Records supplied:
------------------------------------------------------------
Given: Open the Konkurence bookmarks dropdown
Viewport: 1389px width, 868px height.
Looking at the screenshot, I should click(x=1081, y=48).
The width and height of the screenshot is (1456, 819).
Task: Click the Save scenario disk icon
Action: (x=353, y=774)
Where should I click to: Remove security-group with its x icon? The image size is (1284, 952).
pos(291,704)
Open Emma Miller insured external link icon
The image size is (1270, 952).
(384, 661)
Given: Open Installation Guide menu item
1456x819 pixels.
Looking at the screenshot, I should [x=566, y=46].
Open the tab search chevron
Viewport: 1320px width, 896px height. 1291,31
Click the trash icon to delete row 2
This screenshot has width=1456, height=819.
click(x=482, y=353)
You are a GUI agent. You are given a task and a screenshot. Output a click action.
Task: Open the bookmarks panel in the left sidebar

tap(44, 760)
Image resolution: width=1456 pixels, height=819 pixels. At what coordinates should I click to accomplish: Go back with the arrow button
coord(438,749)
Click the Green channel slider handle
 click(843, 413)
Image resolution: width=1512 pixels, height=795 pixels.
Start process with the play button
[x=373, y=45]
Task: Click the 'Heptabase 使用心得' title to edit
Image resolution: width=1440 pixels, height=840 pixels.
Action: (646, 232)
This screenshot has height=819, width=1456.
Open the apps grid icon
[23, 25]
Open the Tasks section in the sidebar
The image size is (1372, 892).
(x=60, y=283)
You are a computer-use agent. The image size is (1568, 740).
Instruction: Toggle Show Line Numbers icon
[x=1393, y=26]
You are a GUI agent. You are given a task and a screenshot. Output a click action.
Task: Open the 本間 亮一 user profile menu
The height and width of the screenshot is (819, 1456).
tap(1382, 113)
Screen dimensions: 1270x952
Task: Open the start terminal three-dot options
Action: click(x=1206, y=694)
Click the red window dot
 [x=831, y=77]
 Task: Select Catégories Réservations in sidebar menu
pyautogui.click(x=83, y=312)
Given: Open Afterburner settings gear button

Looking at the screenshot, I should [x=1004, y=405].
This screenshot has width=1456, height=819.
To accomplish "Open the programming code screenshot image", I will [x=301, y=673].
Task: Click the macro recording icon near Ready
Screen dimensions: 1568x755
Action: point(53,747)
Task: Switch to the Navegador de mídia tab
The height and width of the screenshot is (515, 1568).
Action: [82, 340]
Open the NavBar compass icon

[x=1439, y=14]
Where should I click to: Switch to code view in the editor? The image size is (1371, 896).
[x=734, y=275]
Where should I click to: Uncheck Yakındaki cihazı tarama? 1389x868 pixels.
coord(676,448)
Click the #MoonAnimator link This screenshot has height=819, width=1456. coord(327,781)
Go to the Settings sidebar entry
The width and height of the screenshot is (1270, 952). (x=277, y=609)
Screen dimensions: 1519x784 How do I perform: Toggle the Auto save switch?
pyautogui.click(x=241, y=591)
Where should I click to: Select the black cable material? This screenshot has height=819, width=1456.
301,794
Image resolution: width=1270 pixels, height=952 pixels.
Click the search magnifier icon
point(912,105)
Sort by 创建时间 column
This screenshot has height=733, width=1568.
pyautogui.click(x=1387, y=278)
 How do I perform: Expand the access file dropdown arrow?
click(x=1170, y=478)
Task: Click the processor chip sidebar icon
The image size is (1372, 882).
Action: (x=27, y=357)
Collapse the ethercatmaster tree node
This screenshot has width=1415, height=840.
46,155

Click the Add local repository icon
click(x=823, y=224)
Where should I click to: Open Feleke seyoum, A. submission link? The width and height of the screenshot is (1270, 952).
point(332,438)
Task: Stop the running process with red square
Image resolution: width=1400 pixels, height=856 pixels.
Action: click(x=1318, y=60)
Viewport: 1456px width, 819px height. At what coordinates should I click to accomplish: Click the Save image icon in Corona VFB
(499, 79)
------------------------------------------------------------
Problem: Copy the lines of the listing exactly. Skip none.

Output for this exercise:
Given: Open the Konkurence bookmarks dropdown
Viewport: 1389px width, 868px height.
Looking at the screenshot, I should click(x=1081, y=48).
The width and height of the screenshot is (1456, 819).
Task: Click the Save scenario disk icon
Action: (x=353, y=774)
Where should I click to: Remove security-group with its x icon? The image size is (1284, 952).
pos(291,704)
Open Emma Miller insured external link icon
The image size is (1270, 952).
(384, 661)
Given: Open Installation Guide menu item
1456x819 pixels.
Looking at the screenshot, I should [x=566, y=46].
Open the tab search chevron
Viewport: 1320px width, 896px height. 1291,31
Click the trash icon to delete row 2
This screenshot has width=1456, height=819.
click(x=482, y=353)
You are a GUI agent. You are given a task and a screenshot. Output a click action.
Task: Open the bookmarks panel in the left sidebar

tap(44, 760)
Image resolution: width=1456 pixels, height=819 pixels. At what coordinates should I click to accomplish: Go back with the arrow button
coord(438,749)
Click the Green channel slider handle
 click(843, 413)
Image resolution: width=1512 pixels, height=795 pixels.
Start process with the play button
[x=373, y=45]
Task: Click the 'Heptabase 使用心得' title to edit
Image resolution: width=1440 pixels, height=840 pixels.
Action: (646, 232)
This screenshot has height=819, width=1456.
Open the apps grid icon
[23, 25]
Open the Tasks section in the sidebar
The image size is (1372, 892).
(x=60, y=283)
You are a computer-use agent. The image size is (1568, 740).
Instruction: Toggle Show Line Numbers icon
[x=1393, y=26]
You are a GUI agent. You are given a task and a screenshot. Output a click action.
Task: Open the 本間 亮一 user profile menu
The height and width of the screenshot is (819, 1456).
tap(1382, 113)
Screen dimensions: 1270x952
Task: Open the start terminal three-dot options
Action: click(x=1206, y=694)
Click the red window dot
 [x=831, y=77]
 Task: Select Catégories Réservations in sidebar menu
pyautogui.click(x=83, y=312)
Given: Open Afterburner settings gear button

Looking at the screenshot, I should [x=1004, y=405].
This screenshot has width=1456, height=819.
To accomplish "Open the programming code screenshot image", I will [x=301, y=673].
Task: Click the macro recording icon near Ready
Screen dimensions: 1568x755
Action: point(53,747)
Task: Switch to the Navegador de mídia tab
The height and width of the screenshot is (515, 1568).
Action: [82, 340]
Open the NavBar compass icon

[x=1439, y=14]
Where should I click to: Switch to code view in the editor? The image size is (1371, 896).
[x=734, y=275]
Where should I click to: Uncheck Yakındaki cihazı tarama? 1389x868 pixels.
coord(676,448)
Click the #MoonAnimator link This screenshot has height=819, width=1456. coord(327,781)
Go to the Settings sidebar entry
The width and height of the screenshot is (1270, 952). (x=277, y=609)
Screen dimensions: 1519x784 How do I perform: Toggle the Auto save switch?
pyautogui.click(x=241, y=591)
Where should I click to: Select the black cable material? This screenshot has height=819, width=1456.
301,794
Image resolution: width=1270 pixels, height=952 pixels.
Click the search magnifier icon
point(912,105)
Sort by 创建时间 column
This screenshot has height=733, width=1568.
pyautogui.click(x=1387, y=278)
 How do I perform: Expand the access file dropdown arrow?
click(x=1170, y=478)
Task: Click the processor chip sidebar icon
The image size is (1372, 882).
Action: (x=27, y=357)
Collapse the ethercatmaster tree node
This screenshot has width=1415, height=840.
46,155

Click the Add local repository icon
click(x=823, y=224)
Where should I click to: Open Feleke seyoum, A. submission link? The width and height of the screenshot is (1270, 952).
point(332,438)
Task: Stop the running process with red square
Image resolution: width=1400 pixels, height=856 pixels.
Action: click(x=1318, y=60)
Viewport: 1456px width, 819px height. At what coordinates should I click to accomplish: Click the Save image icon in Corona VFB
(499, 79)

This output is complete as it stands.